Talking about the song, and the influence of his wife Jenny, Marriott stated:

The meaning of the song is about getting into somebody's mind—not their body. It refers to a girl I used to talk to all the time and she really gave me a buzz. The single was to give her a buzz in return and maybe other people as well. I dig it. There's no great message really and no physical scenes.

The song seems to have been influenced by Hans Christian Andersen's fairy tale The Steadfast Tin Soldier, the story of an imperfect tin soldier's desire for a paper ballerina. The opening lyric is "I am a little tin soldier that wants to jump into your fire".

Upon reaching No. 73 in the U.S. with this single, their label Immediate Records abandoned its attempts to penetrate the American market. "Tin Soldier" would ultimately be the last song performed live by the Small Faces during their original incarnation; It was performed on 8 March 1969 at Springfield Ballroom (now demolished and replaced by the football stand of Springfield Stadium) in Jersey.

===Mojo readers' poll===
In 1997, some 30 years after the song's original release, Mojo voted "Tin Soldier" the tenth-best single of all time, in a readers' poll. The poll placed it ahead of anything by The Who or The Rolling Stones.
The song has also been much mentioned over the years by Paul Weller and featured in Noel Gallagher's personal all-time top ten song list.

==Personnel==
- Steve Marriott – lead and backing vocals, acoustic and electric guitars
- Ronnie Lane – bass guitar, backing vocals
- Ian McLagan – acoustic and electric pianos, Hammond organ, backing vocals
- Kenney Jones – drums

- Additional personnel
- P. P. Arnold – backing vocals

== Charts ==

=== Weekly charts ===

| Chart (1967–68) | Peak position |
|---|---|
| Australia (Kent Music Report) | 3 |
| Belgium (Ultratop 50 Wallonia) | 38 |
| Canada (RPM) | 38 |
| Netherlands (Single Top 100) | 4 |
| New Zealand (Listener) | 3 |
| Sweden (Kvällstoppen) | 16 |
| Sweden (Tio i Topp) | 7 |
| Switzerland (Schweizer Hitparade) | 7 |
| UK Singles (Official Charts Company) | 9 |
| US Billboard Hot 100 | 73 |
| US Cashbox 100 | 73 |
| West German Media Control Singles Chart | 7 |

===All-time charts===

| Chart | Rank |
|---|---|
| Netherlands (Single Top 100) | 4669 |

==Covers==
The song has been covered by Quiet Riot, Lou Gramm, Uriah Heep, Streetheart, Todd Rundgren, The Guess Who, Paul Weller, Transatlantic, and Humble Pie (which also featured Marriott).

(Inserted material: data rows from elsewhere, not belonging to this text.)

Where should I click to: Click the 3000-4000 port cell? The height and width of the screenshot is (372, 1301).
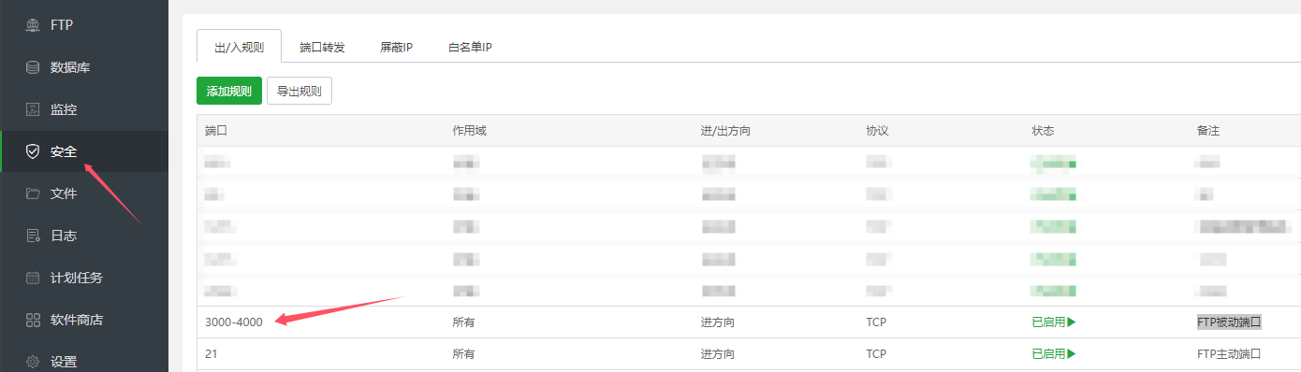pyautogui.click(x=234, y=322)
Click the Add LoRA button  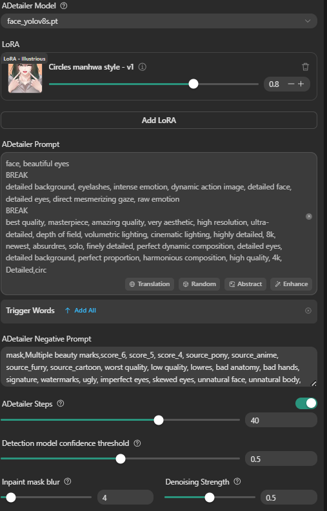pyautogui.click(x=159, y=121)
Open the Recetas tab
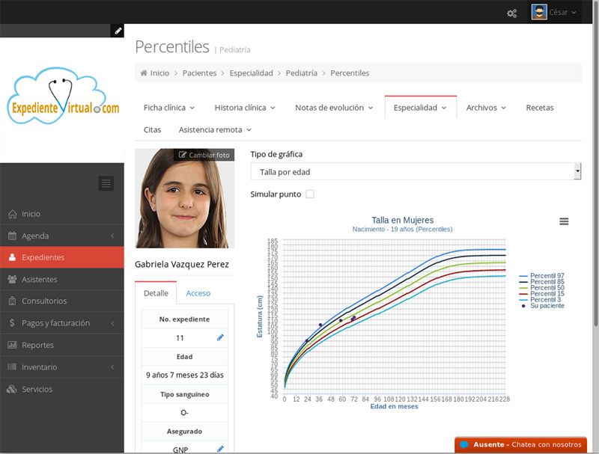The width and height of the screenshot is (599, 454). pyautogui.click(x=540, y=108)
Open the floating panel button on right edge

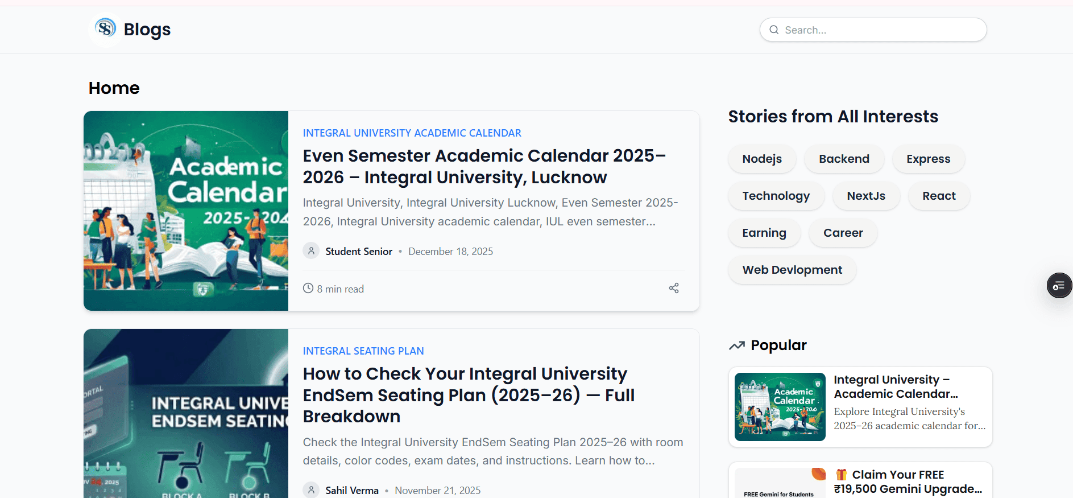1059,285
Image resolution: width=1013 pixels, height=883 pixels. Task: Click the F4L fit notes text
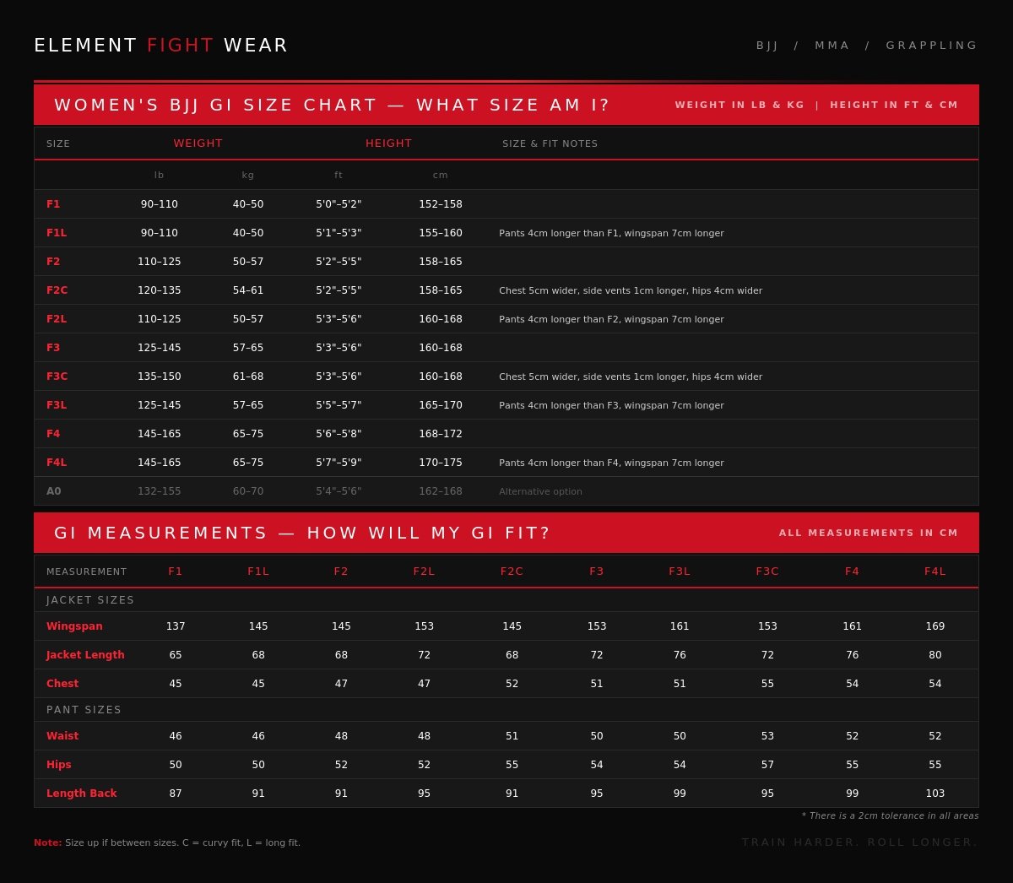coord(611,463)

In 1998 the Argentine musician Charly Garcia recorded a version, in Spanish, on his album El aguante, titled "Soldado de lata".

In October 2007 Tim Rogers, of You Am I, and Talei Wolfgramm performed the track on Australian music quiz show RocKwiz.

Scorpions made a cover of the song for their 2011 album Comeblack.

Progressive rock band Transatlantic covered this song on their 2014 album Kaleidoscope, on disc 2 of the special edition.

P. P. Arnold has performed the song live.